→ Requirement 1: List every numeral that appears in the blog post below about the statelessness consultations in Geneva.

→ Text to read:
**********

Laura van Waas, Senior Researcher and Manager, Statelessness Programme

[This blog also appeared on the website of the European Network on Statelessness,  www.statelessness.eu]

Friday, 14 June 2013

Statelessness consultations in Geneva

This week, I attended the annual UNHCR-NGO consultations for the first time. This is a 3-day event during which civil society partners of the UN Refugee Agency descend on Geneva and engage in a structured dialogue (or sometimes monologue) with one another and with UNHCR staff. Before coming, I wasn't quite sure what to expect - I found it hard to picture what a 'consultation' with some 300 participating NGOs might look like or what the outcome would be. As I sit at the airport now, waiting for my flight home, I am still digesting the experience. Overall, I would say that it was exhausting but productive, with the most beneficial aspect being the chance to catch up in person - during a very short space of time - with many of our existing partners and discuss ongoing and possible future projects, as well as to make new connections that will hopefully lead to all sorts of new opportunities. Without attempting to give a comprehensive account of what went on this week, below is a reflection on some of the highlights...

**********

→ Requirement 2: Rewrite the records, starting at the line containing "Identify the location" and stopping after the line containing "(1624, 22).". Add 71 to every coordinate in the answers, and omit the pictures.

→ Data supplied:
**********

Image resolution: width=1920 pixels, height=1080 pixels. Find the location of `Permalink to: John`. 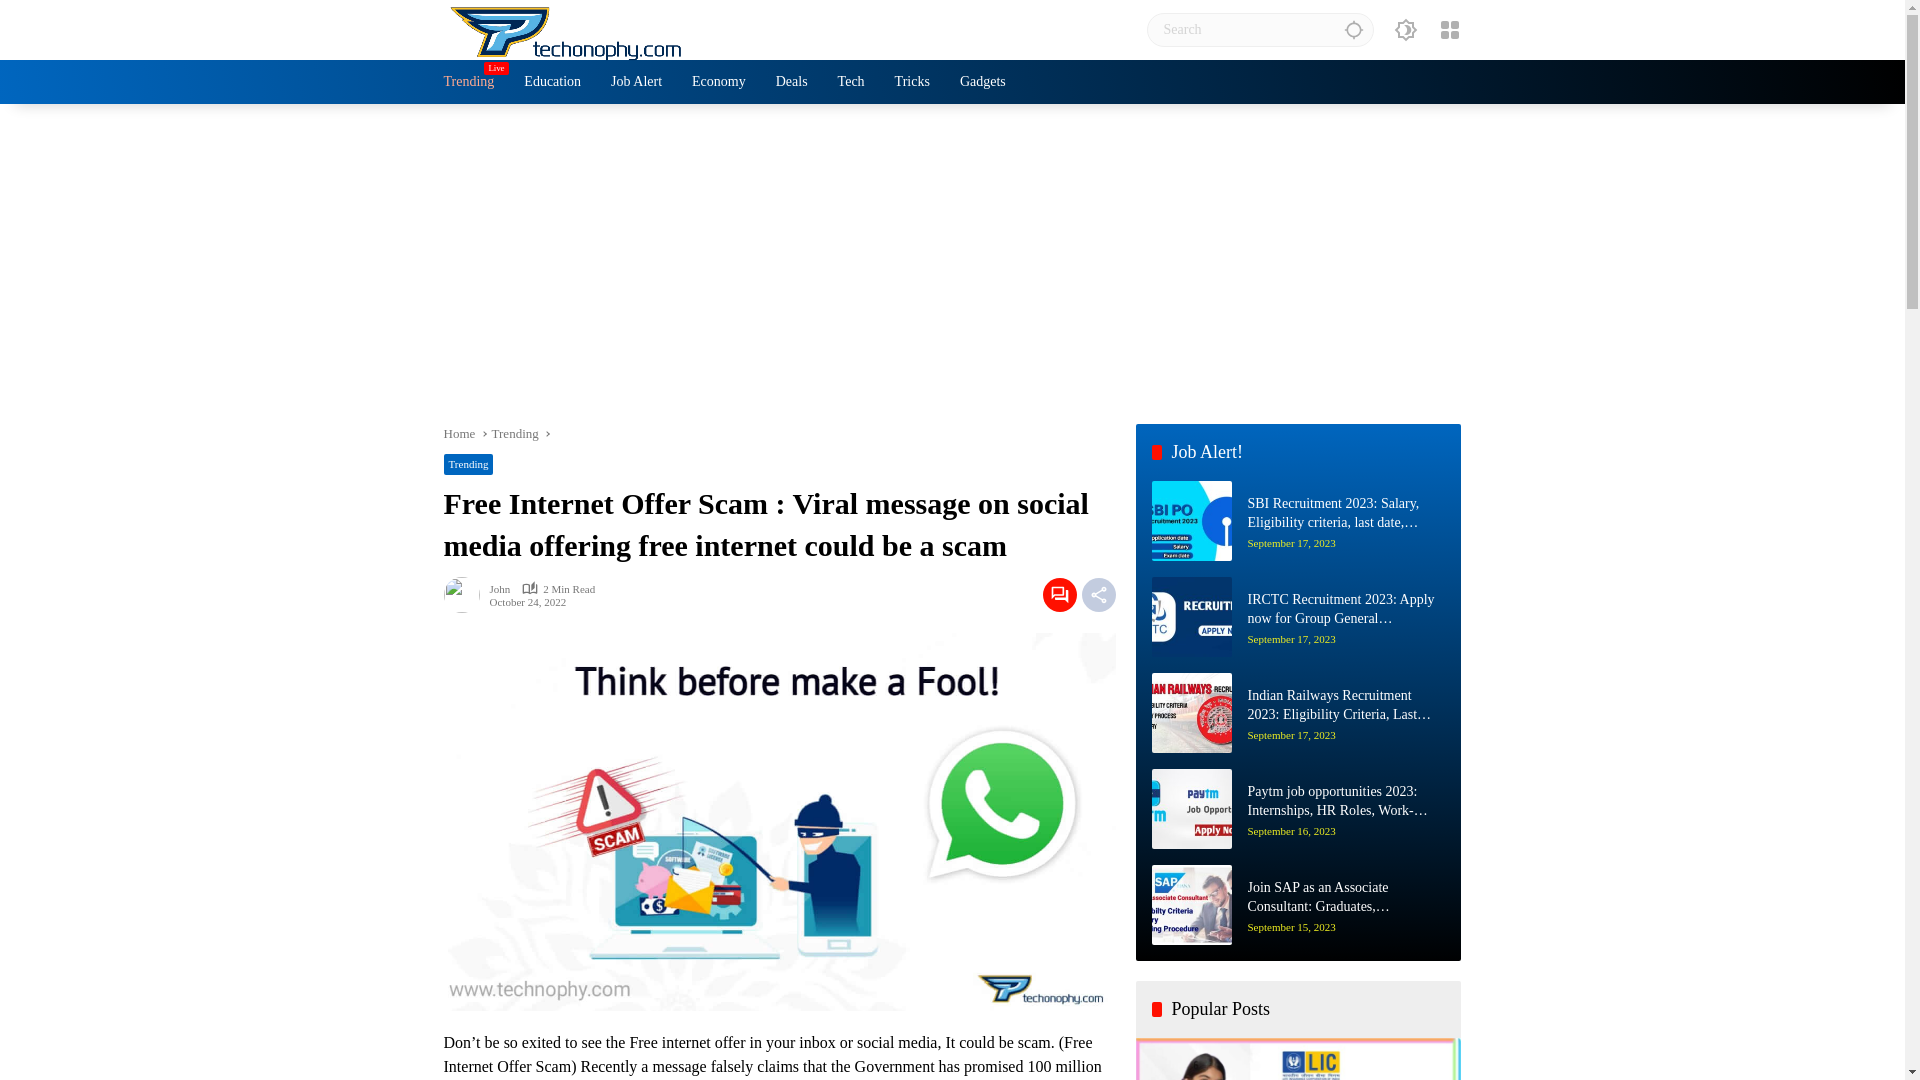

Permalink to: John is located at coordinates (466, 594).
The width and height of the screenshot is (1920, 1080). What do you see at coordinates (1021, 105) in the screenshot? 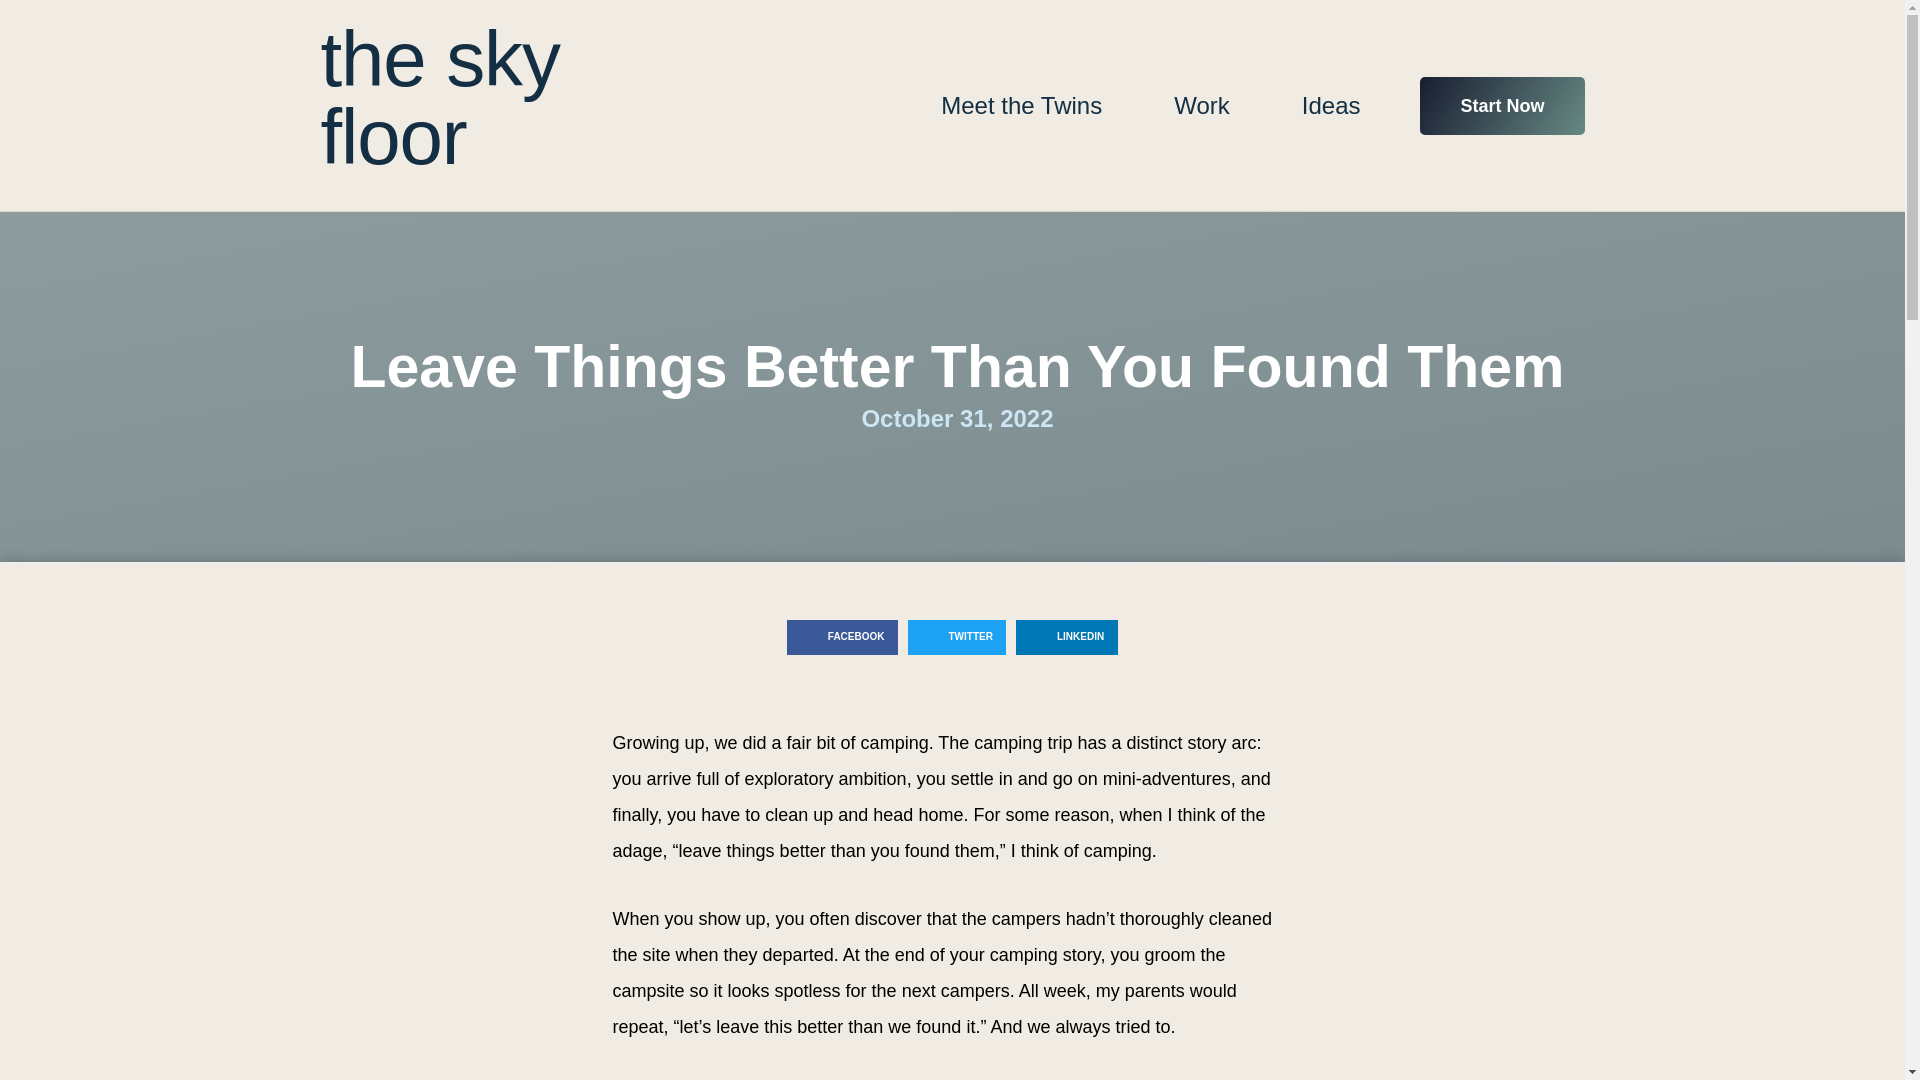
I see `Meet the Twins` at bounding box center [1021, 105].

**********

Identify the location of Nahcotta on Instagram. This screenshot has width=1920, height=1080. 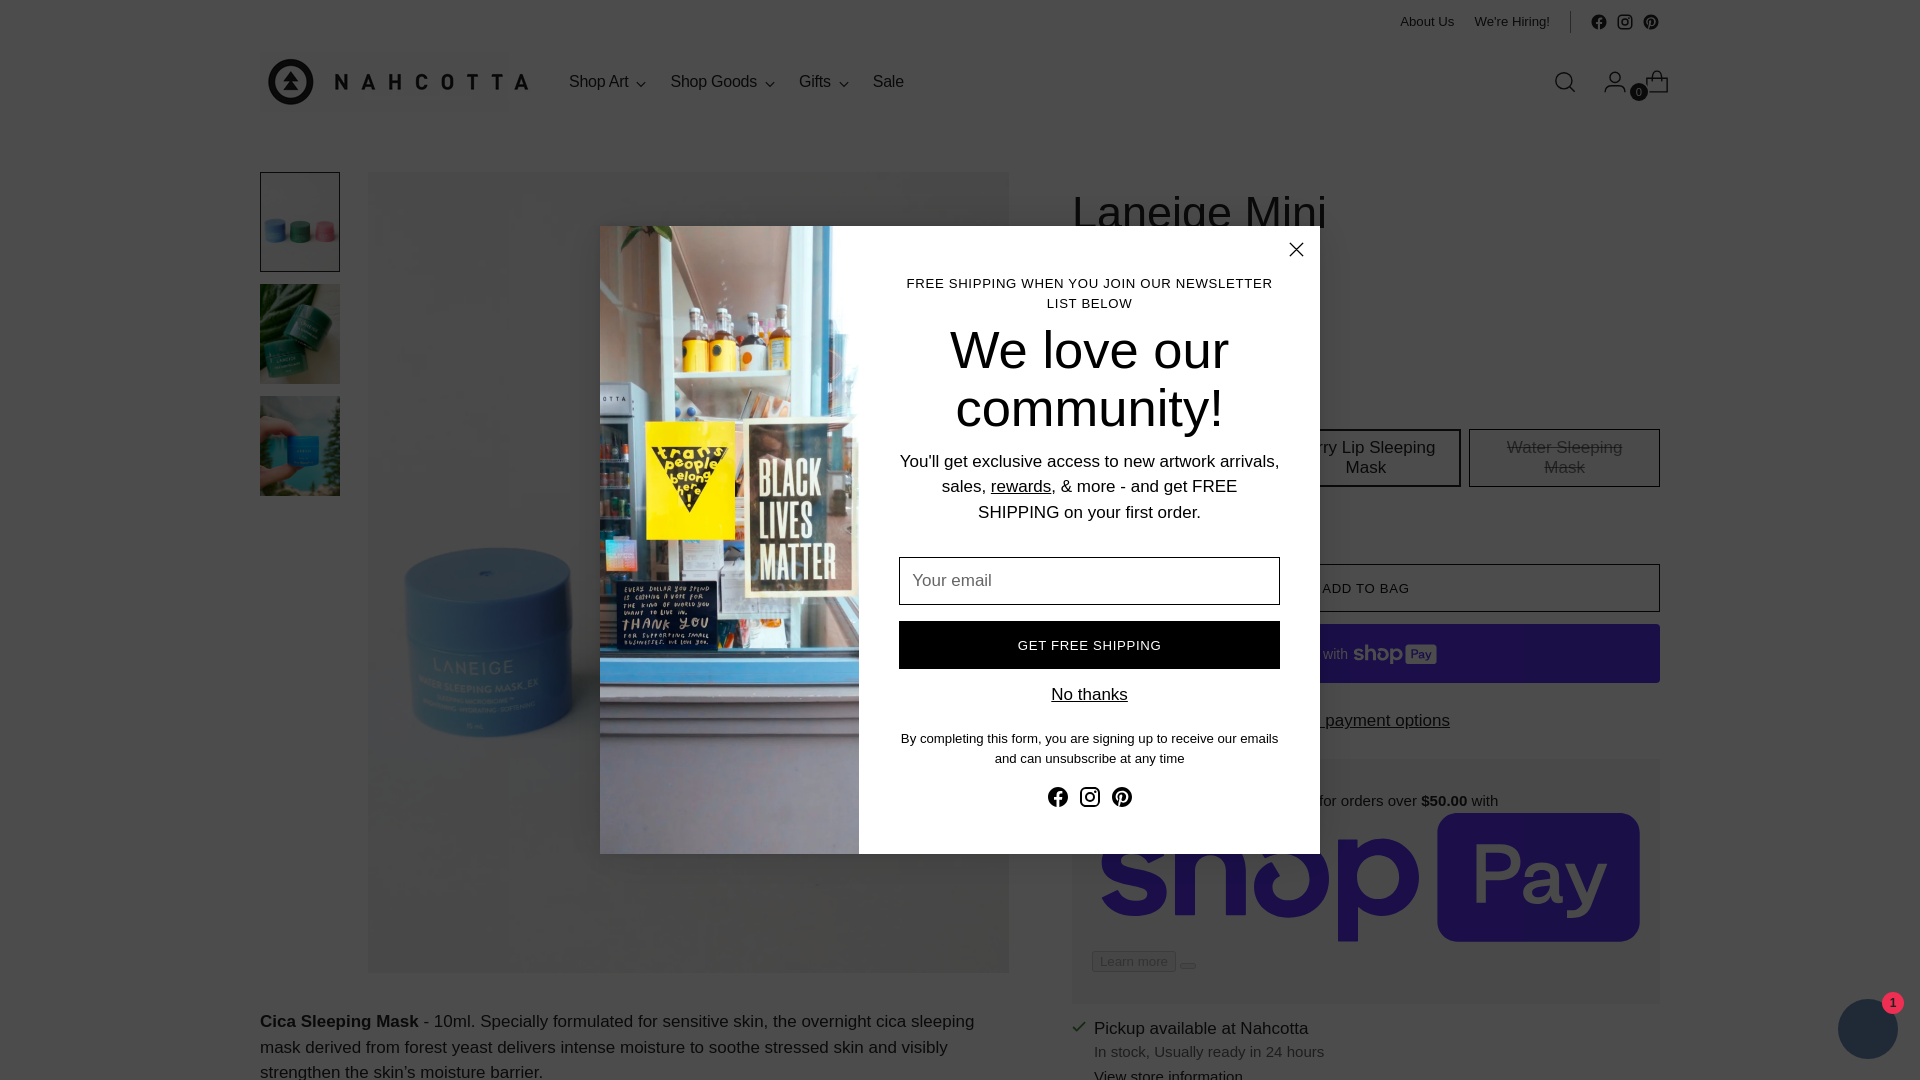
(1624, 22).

**********

→ Written solution 1: 14, 2013, 3, 300

→ Written solution 2:
Identify the location of Nahcotta on Instagram. This screenshot has width=1920, height=1080. 
(1695, 93).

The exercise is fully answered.